Wednesday, July 20, 2005

Life is tough

Today had another close to 5 hr lab. I feel like an idiot throughout the lab. The teaching just dont sink in, keep asking homan what is going on. It is only after the whole lab when I consolidate everything n scan it through while waiting for transport, that I ustd what is going on. There is so much stuff to learn!

After lab, I went back to E2, sat on the beach n stared into space. G Leng n ah lim both not ard, the place is very empty n quiet. Those were the days, work was heavy but do-able. SJ n I chat n joke w each other, w profs n friends. Now, I feel like a commoner in a party of high-flyer. & my cubic has to be far from everybody. Seems like I am always left out of the gp. But I do value that quiet and calm it gave me.
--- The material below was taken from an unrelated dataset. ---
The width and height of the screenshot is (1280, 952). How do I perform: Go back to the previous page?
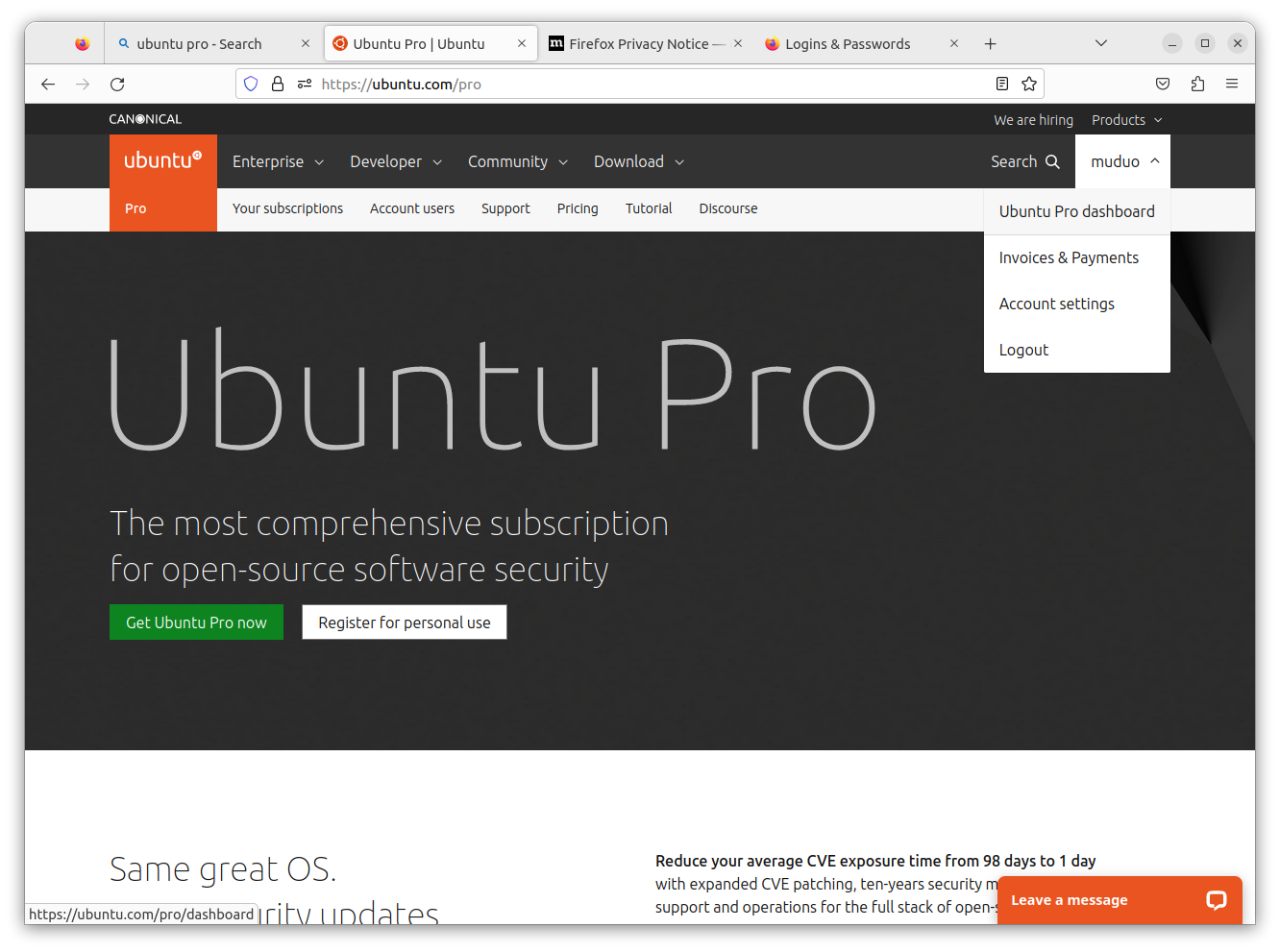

Went to cad cam center too, already after 6 n the door was locked. I tried my masters matric card n it say "permission denied", similarly for my undergraduate matric card. This means that i am officially not longer a part of the engr faculty. But, as usually, the right side of the door near the E2 lift is faulty n I manage to get it. Haha.

Atheneum is too far from engr, although it is in E4. I feel so much comfortable just walking ard E1, EA, E1A and E2. The feeling of closeness and familiarity is a huge contrast to the dark unknown of knowledge pushed to me during the past 3 weeks of lectures n labs.

They say that when one door of opportunity closes, another door of opportunity opens. I hope that I did not just hang on to the spoilt door of cad cam and did not see the door that has opened. 缅怀过去 will get me no where. Work Hard and I will succeed. Even if it cause me 100% of my personal life. 未经一番寒彻骨 焉得梅花扑鼻香.